**OBJECTIF:** Renommez « family office » en « holding familiale » dans le passage du texte sur l'immobilier serviciel qui s'ouvre sur les mots contenant « En parallèle et » et se clôt sur « et toujours différents. », puis recopiez ce passage.
*** TEXTE EXTRAIT ***
L’immobilier serviciel est un pur produit de cette réflexion et succède à une vision : « une zone géographique = un usage », qui a habité le monde durant de nombreuses années et qui nous a mené à construire des zones commerciales de périphérie, de grands lotissements et d’immenses pôles économiques. En cette période de crise sanitaire, cette équation a montré ses limites. Elle avait pourtant quelques avantages, notamment la rapidité de construction à l’aide d’une recette prédéfinie copiant les processus, les matériaux, les besoins de main d’œuvre… Gardons-nous de juger trop sévèrement ces projets, car c’est cette logique industrielle qui a permis de faire face à une demande immobilière croissante de la part de la génération de baby-boomers en plein essor économique.

On délimite classiquement trois temps dans l’industrialisation. La première révolution qui a permis de mécaniser la production en assistant le geste de l’ouvrier à l’aide d’une machine à vapeur ; la seconde qui a utilisé l’énergie de l’électricité pour faire de même tout en massifiant la production et en s’émancipant des contraintes nocturnes ; la troisième qui a consacré l’électronique et les technologies, ce sont donc des robots de plus en plus autonomes qui se sont illustrés. A bien y regarder, les industries n’ont pas évolué au même rythme et certaines manières de faire, plus « archaïques », ont perduré face à l’extrême modernité de certaines autres. C’est la critique qui a été faite au secteur de la construction dans un rapport livré en 2019 à Julien Denormandie, alors Ministre de la ville et du Logement, sur la nécessaire industrialisation de la construction. Ce rapport pointe du doigt les faiblesses du modèle de la construction classique et notamment sa faible productivité, constatant le retard de la France sur la construction hors-site et l’utilisation limitée du BIM. En bref, le BTP se retrouvait cantonné à la deuxième révolution industrielle plutôt que d’épouser totalement les dernières évolutions numériques.

Industrialiser l’immobilier serviciel

En parallèle et face à la crise du COVID-19, il est devenu flagrant que les actifs premium à la fois de logements et de bureaux assuraient une plus grande résilience et une plus grande rentabilité. Cette crise a également démontré que les acteurs d’une taille plus réduite (de type family office), faisaient preuve de plus de flexibilité et s’avéraient tout à fait armés pour faire face à la crise. Du fait de ne mener de front qu’un nombre « réduit » de projets immobiliers, pouvant s’appesantir davantage sur la programmation afin de valoriser leurs actifs. Les programmes sont donc sur-mesure et toujours différents.
*** JEU DE DONNÉES ***
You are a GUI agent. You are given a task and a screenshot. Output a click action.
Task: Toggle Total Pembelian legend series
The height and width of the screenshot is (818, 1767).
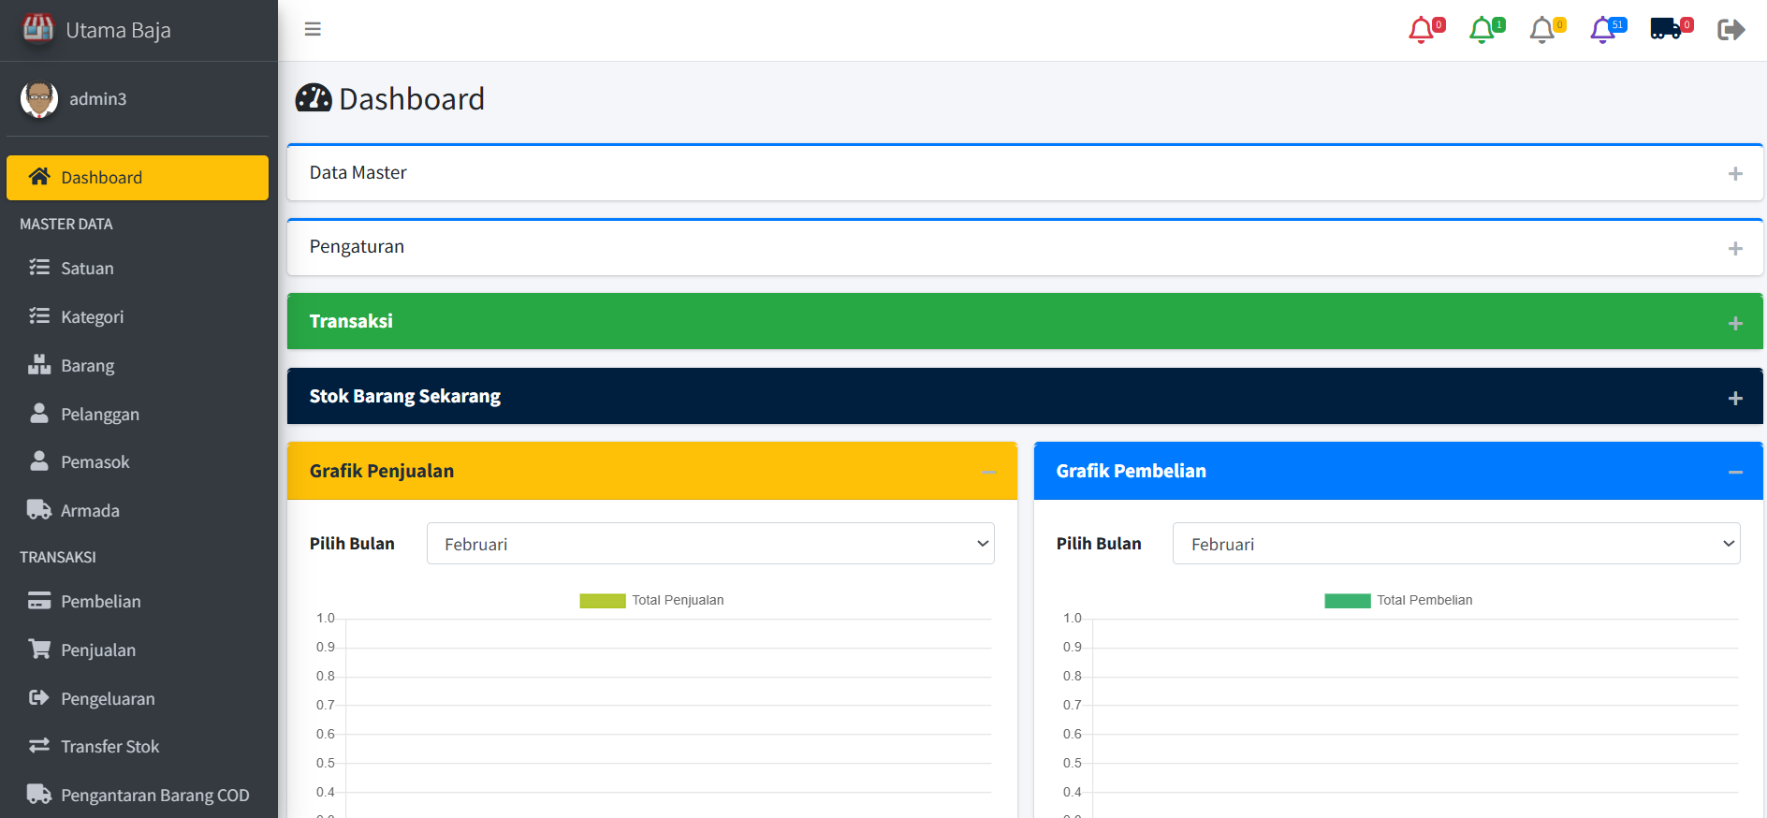(x=1397, y=601)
***
**CORRIGÉ:**
En parallèle et face à la crise du COVID-19, il est devenu flagrant que les actifs premium à la fois de logements et de bureaux assuraient une plus grande résilience et une plus grande rentabilité. Cette crise a également démontré que les acteurs d’une taille plus réduite (de type holding familiale), faisaient preuve de plus de flexibilité et s’avéraient tout à fait armés pour faire face à la crise. Du fait de ne mener de front qu’un nombre « réduit » de projets immobiliers, pouvant s’appesantir davantage sur la programmation afin de valoriser leurs actifs. Les programmes sont donc sur-mesure et toujours différents.